* **Problem to solve**: Output exactly the first line of the listing and each line after it, through the line that contains "Tiga Creative Marketing Kent (58, 2568)"; add nothing else.

* **Given entries**:
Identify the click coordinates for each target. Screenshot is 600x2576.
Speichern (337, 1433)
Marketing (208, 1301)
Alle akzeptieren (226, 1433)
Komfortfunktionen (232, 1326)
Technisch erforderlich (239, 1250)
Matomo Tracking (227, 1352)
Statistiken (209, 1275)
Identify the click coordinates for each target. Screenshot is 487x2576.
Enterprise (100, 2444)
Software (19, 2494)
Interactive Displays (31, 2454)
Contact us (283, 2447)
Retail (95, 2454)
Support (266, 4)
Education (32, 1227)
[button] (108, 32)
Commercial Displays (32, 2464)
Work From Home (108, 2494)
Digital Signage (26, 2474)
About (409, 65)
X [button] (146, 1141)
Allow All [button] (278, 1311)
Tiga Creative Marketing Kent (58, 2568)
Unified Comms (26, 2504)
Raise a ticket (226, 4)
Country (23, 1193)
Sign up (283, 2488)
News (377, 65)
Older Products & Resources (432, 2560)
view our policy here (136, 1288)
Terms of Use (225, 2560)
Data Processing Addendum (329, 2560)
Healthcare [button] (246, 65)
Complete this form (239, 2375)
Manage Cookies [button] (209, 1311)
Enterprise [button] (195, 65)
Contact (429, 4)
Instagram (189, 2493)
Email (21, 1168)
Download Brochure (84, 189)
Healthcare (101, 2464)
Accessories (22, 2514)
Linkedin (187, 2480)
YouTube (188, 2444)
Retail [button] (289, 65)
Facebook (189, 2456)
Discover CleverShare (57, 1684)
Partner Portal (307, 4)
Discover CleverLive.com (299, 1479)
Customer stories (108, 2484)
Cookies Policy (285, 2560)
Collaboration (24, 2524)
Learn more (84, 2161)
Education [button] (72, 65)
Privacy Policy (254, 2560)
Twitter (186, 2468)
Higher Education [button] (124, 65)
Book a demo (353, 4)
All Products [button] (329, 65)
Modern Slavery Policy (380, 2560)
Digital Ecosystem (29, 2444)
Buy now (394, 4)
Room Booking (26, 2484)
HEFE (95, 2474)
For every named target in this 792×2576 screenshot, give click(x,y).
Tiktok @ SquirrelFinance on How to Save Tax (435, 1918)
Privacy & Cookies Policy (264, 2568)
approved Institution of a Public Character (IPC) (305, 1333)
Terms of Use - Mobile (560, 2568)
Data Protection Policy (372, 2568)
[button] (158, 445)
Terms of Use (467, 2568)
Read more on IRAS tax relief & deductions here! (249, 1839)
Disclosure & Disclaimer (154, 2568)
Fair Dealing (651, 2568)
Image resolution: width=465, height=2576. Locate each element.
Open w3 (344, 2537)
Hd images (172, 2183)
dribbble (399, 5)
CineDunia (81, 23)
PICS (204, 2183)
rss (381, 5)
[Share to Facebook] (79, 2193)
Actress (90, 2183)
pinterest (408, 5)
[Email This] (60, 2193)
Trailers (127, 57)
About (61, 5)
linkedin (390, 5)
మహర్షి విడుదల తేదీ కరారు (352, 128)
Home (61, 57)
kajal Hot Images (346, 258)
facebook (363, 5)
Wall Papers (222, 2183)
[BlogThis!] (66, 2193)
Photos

* **Problem solution**:
Identify the click coordinates for each target. Screenshot is 600x2576.
Speichern (337, 1433)
Marketing (208, 1301)
Alle akzeptieren (226, 1433)
Komfortfunktionen (232, 1326)
Technisch erforderlich (239, 1250)
Matomo Tracking (227, 1352)
Statistiken (209, 1275)
Identify the click coordinates for each target. Screenshot is 487x2576.
Enterprise (100, 2444)
Software (19, 2494)
Interactive Displays (31, 2454)
Contact us (283, 2447)
Retail (95, 2454)
Support (266, 4)
Education (32, 1227)
[button] (108, 32)
Commercial Displays (32, 2464)
Work From Home (108, 2494)
Digital Signage (26, 2474)
About (409, 65)
X [button] (146, 1141)
Allow All [button] (278, 1311)
Tiga Creative Marketing Kent (58, 2568)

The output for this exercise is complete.